Problem description:
Search the records for the string "computer". Copy each line where it occurs.

╭─ Provided information

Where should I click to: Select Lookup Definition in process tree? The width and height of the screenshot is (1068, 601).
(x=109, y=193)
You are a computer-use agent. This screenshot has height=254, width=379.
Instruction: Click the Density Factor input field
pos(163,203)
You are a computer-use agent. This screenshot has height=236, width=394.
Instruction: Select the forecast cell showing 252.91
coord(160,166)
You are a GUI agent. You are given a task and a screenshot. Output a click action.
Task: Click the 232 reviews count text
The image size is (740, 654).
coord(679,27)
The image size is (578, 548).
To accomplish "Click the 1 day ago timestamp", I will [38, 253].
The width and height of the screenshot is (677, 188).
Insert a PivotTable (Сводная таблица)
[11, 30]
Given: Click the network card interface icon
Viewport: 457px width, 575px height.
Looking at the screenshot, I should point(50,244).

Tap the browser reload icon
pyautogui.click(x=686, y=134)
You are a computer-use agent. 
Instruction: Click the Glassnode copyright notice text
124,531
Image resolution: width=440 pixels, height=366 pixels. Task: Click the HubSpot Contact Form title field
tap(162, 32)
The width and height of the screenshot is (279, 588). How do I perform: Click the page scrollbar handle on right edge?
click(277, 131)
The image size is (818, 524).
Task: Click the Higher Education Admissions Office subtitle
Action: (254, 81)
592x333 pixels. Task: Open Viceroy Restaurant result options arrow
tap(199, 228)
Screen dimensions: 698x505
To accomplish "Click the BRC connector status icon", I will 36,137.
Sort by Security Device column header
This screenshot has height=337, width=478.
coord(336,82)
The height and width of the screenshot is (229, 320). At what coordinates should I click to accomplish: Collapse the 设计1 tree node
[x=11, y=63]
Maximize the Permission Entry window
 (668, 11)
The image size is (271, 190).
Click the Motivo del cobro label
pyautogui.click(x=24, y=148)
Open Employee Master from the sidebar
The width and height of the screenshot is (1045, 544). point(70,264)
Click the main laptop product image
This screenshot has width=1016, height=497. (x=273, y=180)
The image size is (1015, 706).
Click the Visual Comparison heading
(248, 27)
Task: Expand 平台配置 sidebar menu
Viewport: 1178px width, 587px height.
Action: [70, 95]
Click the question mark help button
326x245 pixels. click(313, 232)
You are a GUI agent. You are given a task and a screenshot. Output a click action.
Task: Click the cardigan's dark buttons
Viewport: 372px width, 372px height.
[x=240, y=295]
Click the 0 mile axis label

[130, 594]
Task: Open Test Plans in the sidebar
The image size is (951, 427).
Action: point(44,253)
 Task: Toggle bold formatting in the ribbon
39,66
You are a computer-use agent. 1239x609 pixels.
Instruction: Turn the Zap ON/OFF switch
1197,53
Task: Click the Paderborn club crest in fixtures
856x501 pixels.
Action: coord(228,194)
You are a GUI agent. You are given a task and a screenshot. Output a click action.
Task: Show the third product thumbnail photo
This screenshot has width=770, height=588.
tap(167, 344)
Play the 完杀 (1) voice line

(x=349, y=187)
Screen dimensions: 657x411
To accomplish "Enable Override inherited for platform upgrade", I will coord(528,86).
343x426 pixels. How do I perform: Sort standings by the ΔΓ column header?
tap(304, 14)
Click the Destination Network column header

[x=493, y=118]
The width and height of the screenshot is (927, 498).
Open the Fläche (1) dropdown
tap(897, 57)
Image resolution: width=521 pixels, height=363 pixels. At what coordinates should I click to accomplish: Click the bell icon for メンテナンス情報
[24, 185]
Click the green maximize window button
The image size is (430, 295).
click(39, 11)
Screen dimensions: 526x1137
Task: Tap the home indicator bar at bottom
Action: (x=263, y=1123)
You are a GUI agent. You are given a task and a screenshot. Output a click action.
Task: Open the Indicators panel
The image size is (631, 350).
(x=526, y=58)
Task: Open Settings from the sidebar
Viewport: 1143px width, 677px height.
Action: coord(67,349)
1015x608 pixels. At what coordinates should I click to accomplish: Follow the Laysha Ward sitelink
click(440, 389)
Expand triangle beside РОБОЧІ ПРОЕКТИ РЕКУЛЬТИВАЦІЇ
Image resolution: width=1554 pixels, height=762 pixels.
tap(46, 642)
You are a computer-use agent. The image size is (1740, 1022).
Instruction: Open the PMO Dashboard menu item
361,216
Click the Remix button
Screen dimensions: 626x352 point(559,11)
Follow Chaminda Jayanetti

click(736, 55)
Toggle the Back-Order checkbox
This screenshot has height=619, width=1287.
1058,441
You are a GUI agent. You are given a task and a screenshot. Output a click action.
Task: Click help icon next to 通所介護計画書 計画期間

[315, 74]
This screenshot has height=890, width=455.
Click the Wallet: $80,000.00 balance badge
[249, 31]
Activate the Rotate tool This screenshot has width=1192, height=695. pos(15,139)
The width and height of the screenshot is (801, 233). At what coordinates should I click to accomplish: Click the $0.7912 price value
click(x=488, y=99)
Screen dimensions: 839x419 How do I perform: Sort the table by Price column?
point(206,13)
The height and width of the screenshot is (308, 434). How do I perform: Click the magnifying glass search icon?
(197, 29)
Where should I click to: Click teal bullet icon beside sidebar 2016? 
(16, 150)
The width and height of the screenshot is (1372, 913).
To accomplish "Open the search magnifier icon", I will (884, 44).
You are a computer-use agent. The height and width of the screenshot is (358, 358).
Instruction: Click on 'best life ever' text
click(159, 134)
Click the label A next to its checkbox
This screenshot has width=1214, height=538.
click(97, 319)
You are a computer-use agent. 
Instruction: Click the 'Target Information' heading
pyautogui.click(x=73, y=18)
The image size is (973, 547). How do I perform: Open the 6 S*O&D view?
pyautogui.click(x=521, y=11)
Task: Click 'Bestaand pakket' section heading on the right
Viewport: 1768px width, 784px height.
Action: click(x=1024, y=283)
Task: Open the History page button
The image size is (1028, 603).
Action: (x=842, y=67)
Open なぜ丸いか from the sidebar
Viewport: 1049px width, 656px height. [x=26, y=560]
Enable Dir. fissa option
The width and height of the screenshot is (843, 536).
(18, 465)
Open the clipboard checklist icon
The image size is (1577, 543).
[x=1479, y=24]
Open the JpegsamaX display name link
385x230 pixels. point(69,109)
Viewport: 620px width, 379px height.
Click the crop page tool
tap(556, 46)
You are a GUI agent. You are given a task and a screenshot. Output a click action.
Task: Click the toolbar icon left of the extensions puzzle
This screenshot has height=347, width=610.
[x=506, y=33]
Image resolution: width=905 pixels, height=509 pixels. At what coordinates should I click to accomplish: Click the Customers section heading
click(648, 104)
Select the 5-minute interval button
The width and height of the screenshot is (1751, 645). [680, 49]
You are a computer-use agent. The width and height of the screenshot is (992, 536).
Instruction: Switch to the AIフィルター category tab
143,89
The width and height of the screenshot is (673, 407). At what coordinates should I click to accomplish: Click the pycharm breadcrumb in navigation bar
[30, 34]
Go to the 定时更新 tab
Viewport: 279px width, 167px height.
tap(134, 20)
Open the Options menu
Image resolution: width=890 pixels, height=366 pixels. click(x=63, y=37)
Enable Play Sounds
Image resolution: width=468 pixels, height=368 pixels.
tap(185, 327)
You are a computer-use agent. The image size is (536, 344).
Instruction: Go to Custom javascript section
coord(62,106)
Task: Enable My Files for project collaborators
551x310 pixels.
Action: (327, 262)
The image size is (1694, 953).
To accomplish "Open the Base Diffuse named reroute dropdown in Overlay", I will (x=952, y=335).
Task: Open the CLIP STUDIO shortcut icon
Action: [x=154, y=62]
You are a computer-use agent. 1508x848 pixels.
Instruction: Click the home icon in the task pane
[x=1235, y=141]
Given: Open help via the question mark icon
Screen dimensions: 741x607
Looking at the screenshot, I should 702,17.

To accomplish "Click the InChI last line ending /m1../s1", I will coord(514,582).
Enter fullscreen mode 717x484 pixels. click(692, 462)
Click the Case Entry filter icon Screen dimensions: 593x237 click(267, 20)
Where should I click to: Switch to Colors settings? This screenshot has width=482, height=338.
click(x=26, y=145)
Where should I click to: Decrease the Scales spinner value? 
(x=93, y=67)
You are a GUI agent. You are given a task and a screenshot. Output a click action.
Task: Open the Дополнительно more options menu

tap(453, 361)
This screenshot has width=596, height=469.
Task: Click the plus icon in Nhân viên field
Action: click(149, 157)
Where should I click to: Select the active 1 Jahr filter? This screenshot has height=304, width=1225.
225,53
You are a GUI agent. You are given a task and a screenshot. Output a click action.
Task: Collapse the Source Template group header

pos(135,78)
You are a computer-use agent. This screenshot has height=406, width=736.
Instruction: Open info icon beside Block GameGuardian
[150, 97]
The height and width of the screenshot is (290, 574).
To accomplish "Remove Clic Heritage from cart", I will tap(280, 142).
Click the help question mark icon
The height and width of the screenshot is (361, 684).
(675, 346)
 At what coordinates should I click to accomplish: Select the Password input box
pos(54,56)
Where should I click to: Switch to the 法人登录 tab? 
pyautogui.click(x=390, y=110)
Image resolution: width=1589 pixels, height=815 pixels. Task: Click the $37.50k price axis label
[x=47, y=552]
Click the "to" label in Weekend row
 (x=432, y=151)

╰─

Completed exercise:
You are a computer-use agent. This screenshot has height=254, width=379.
You are a computer-use agent. This screenshot has height=236, width=394.
You are a computer-use agent. 
You are a computer-use agent. 1239x609 pixels.
You are a computer-use agent. The image size is (1740, 1022).
You are a computer-use agent. The height and width of the screenshot is (358, 358).
You are a computer-use agent. 
You are a computer-use agent. The width and height of the screenshot is (992, 536).
You are a computer-use agent. The image size is (536, 344).
You are a computer-use agent. 1508x848 pixels.
You are a computer-use agent. This screenshot has height=406, width=736.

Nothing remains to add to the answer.